Extraction template engine with the same syntax as Apache Velocity.
Fill an Apache Velocity Context (aka a string -> object map) by trying to match a template against a formatted text.
Example:
import stillness.Stillness;
import stillness.ScrapeException;
import org.apache.velocity.context.Context;
...
{
Stillness scraper = new Stillness();
scraper.initialize(".../stillness.properties"); // see configuration properties below
String template = ".../template.rtl";
String target = "http://...target page url...";
Context ctx = stillness.scrape(target, template);
// ... then do something with ctx, why not use Apache Velocity to merge a template with it.
}
Refer to the stillness.Stillness class source to see the full API.
Configuration file example:
###
# stillness properties
# concatenate all sequence of whitespace or line return as a single space
stillness.normalize = true1
# new directive
userdirective=stillness.directive.MatchDirective
userdirective=stillness.directive.RegexDirective
userdirective=stillness.directive.FollowDirective
userdirective=stillness.directive.OptionalDirective
###
# velocity properties
runtime.log=/...path.../stillness.log
runtime.log.error.stacktrace = true
runtime.log.warn.stacktrace = true
runtime.log.info.stacktrace = true
runtime.log.invalid.reference = true
runtime.interpolate.string.literals = true
prefix $foo suffix
sets $foo with the text found between "prefix" and "suffix".
prefix $foo.bar suffix
calls $foo.bar setter (typically $foo.setBar()

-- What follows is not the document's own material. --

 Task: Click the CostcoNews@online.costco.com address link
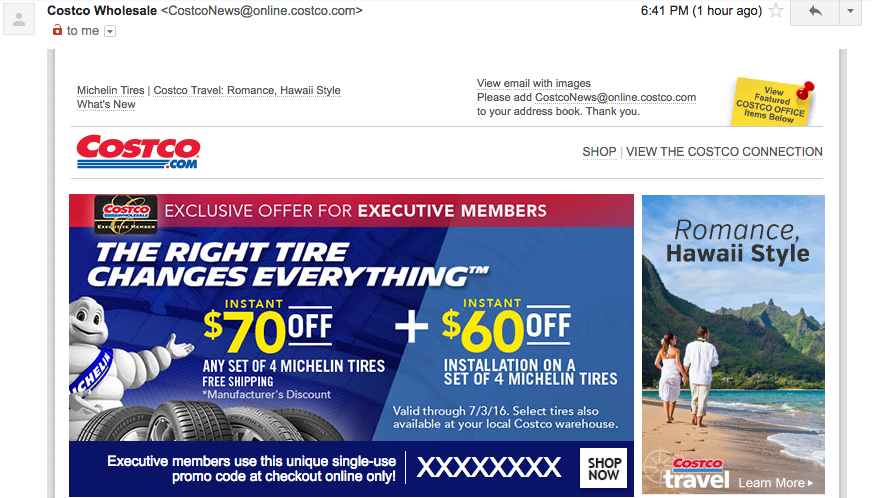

) with the text found between prefix
and suffix
.
When there are nested qualifiers, as in $foo.bar.foobar
, the corresponding call is $foo.getBar().setFoobar(text...)
.
$foo.doSomething()
#set($foo = 'bar')
assigns 'bar' to $foo
#set($foo = 'prefix $bar suffix')
assigns found text to $bar, and full matching string to $foo.
#if (condition1) block1 #elseif (condition2) block2 #else block3 #end
Tests can be character strings, in which case they will evaluate to true only if matched.
#foreach ($ref in $arg) body #end
$arg must be an ArrayList object, in which will be stored found $ref objects at each iteration. If the body directly uses $ref, then $ref objects will be strings. If, on the contrary, the body uses expressions like $ref.foo, then $ref will be a Map of matched values.
#include('file')
will include target file as raw text to be matched.
#parse('file')
will include target file as template file to be matched.
As in Apache Velocity, it's possible to define macros:
`#macro(name arg1 ... argn)` `body` `#end`
#match(expression)
checks if the expression is present in the source, and stop execution if it isn't.
Same behaviour than #match, but with a regular expression. Moreover, it's possible to capture groups.
#optional(expression)
Same as match, but continue anyway.
#follow(url) body #end
Fetches the resource located at url and uses as a source on which the body is matched.
In case one the patterns of the template is not matched in the source, the execution of the parser stops and an error output is displayed. This output will take the form of a colorized HTML file, to clearly show where the error does happen.